Handling and processing identification data
Loading PSM data
We are going to use an mzid
file from the msdata
package.
f <- msdata::ident(full.names = TRUE, pattern = "TMT")
basename(f)
## [1] "TMT_Erwinia_1uLSike_Top10HCD_isol2_45stepped_60min_01-20141210.mzid"
The PSM()
function parses one or multiple mzid
files and returns an object of class PSM
. This class is a simple extension of theDFrame
class, representing the peptide-spectrum matches in a tabular format.
library("PSMatch")
id <- PSM(f)
id
## PSM with 5802 rows and 35 columns.
## names(35): sequence spectrumID ... subReplacementResidue subLocation
This table contains 5802 matches for 5343 scans and 4938 peptides sequences, each annotated by 35 variables.

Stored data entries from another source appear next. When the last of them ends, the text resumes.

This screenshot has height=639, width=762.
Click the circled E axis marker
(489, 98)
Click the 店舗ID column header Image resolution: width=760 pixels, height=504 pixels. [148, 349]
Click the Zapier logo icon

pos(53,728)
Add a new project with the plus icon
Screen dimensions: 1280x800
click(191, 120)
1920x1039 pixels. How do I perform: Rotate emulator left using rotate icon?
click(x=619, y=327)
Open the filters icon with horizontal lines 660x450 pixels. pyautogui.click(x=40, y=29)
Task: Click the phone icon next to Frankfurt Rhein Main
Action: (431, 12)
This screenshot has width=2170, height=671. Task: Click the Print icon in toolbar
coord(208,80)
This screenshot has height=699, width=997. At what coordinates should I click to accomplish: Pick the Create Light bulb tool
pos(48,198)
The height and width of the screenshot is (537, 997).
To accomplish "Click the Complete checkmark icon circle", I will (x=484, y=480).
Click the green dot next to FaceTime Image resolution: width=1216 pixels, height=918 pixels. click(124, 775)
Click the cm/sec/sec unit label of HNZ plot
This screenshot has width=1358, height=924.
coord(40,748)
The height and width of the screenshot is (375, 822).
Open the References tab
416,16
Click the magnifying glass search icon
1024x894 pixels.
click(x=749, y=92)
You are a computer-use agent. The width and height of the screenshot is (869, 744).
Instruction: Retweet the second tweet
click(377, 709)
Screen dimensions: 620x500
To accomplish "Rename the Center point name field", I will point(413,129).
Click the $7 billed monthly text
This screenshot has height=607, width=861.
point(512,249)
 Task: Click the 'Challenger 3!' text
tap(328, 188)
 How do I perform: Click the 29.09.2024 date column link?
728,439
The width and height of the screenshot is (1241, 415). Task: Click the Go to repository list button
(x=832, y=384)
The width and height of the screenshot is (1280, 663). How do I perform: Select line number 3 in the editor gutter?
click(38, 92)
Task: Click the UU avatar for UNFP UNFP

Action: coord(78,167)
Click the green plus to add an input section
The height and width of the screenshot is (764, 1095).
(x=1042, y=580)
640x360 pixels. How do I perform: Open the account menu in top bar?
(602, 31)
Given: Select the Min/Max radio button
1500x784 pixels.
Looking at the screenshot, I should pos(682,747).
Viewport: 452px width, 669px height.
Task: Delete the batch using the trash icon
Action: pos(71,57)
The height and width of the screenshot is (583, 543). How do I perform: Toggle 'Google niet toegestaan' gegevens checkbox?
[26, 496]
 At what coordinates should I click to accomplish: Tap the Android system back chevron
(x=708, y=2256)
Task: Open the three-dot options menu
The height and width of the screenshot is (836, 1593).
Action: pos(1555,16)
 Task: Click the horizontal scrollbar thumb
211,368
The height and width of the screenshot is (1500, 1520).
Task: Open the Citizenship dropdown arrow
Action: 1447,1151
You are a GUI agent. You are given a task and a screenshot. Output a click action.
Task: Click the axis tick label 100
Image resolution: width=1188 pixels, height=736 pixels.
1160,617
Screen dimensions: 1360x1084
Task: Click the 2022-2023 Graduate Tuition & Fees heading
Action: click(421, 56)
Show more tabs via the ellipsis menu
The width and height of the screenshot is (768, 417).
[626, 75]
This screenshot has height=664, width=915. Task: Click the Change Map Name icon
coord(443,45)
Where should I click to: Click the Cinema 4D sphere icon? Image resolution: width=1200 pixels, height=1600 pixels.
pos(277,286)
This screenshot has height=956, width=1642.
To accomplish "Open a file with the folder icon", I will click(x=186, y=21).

nrow(id) ## number of matches
## [1] 5802
length(unique(id$spectrumID)) ## number of scans
## [1] 5343
length(unique(id$sequence)) ## number of peptide sequences
## [1] 4938
names(id)
## [1] "sequence" "spectrumID"
## [3] "chargeState" "rank"
## [5] "passThreshold" "experimentalMassToCharge"
## [7] "calculatedMassToCharge" "peptideRef"
## [9] "modNum" "isDecoy"
## [11] "post" "pre"
## [13] "start" "end"
## [15] "DatabaseAccess" "DBseqLength"
## [17] "DatabaseSeq" "DatabaseDescription"
## [19] "scan.number.s." "acquisitionNum"
## [21] "spectrumFile" "idFile"
## [23] "MS.GF.RawScore" "MS.GF.DeNovoScore"
## [25] "MS.GF.SpecEValue" "MS.GF.EValue"
## [27] "MS.GF.QValue" "MS.GF.PepQValue"
## [29] "modPeptideRef" "modName"
## [31] "modMass" "modLocation"
## [33] "subOriginalResidue" "subReplacementResidue"
## [35] "subLocation"
The PSM data are read as is, without any filtering. As we can see below, we still have all the hits from the forward and reverse (decoy) databases.
table(id$isDecoy)
##
## FALSE TRUE
## 2906 2896
Keeping all matches
The data also contains multiple matches for several spectra. The table below shows the number of individual MS scans that have 1, 2, … up to 5 matches.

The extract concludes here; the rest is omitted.